Monday, March 23, 2015

Was Not Was: Bob Marley and the Wailers with "Johnny Was"



It's funny how some songs, even when they are almost 40 years old, still have relevance today. Johnny Was, by Bob Marley and the Wailers, is one of those songs. Sung from the perspective of a person comforting a woman in the street who has just seen her son shot down by a stray bullet, it seems to me like echoes of the past coming to shine a spotlight on our present. After the events of Ferguson and other places, including my home of Albuquerque, have highlighted the biased ways in which some areas are policed and how some law enforcement officials view certain minorities, it is almost as if Bob Marley and the Wailers were warning us not only about their present but our future. It's uncanny and eerie, and also sad that 40 years after this song was released, this song could still be relevant.
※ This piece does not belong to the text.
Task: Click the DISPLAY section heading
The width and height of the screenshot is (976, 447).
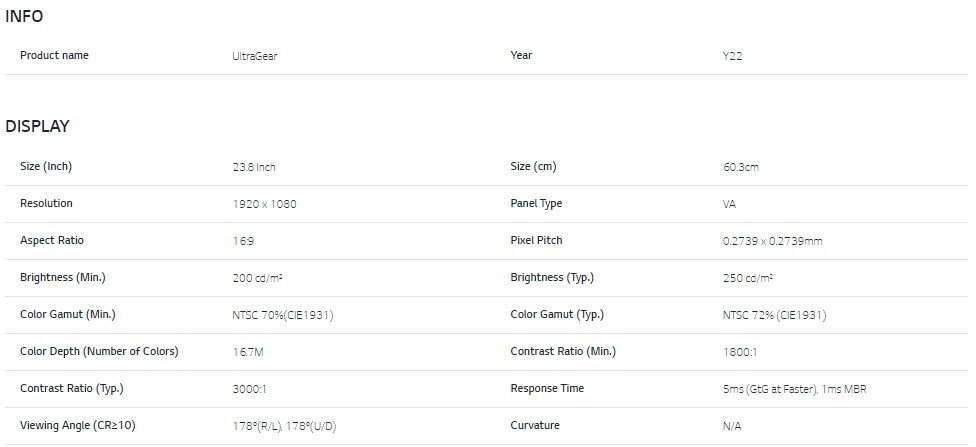Action: [37, 126]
Bo Marley and the Wailers is a reggae and ska band was formed by Bob Marley, Peter Tosh and Bunny Wailer in 1963. Many of the band's early songs were recorded with the aid of Lee "Scratch" Perry and his studio band The Upsetters. The Wailers were known for recording some of the most notable reggae songs in history. Tosh and Wailer left the band in 1974, leading to a revamped Wailers lineup, and Marley died in 1981 of malignant melanoma. Johnny Was can be found on the Bob Marley and the Wailers 1976 album Rastaman Vibration.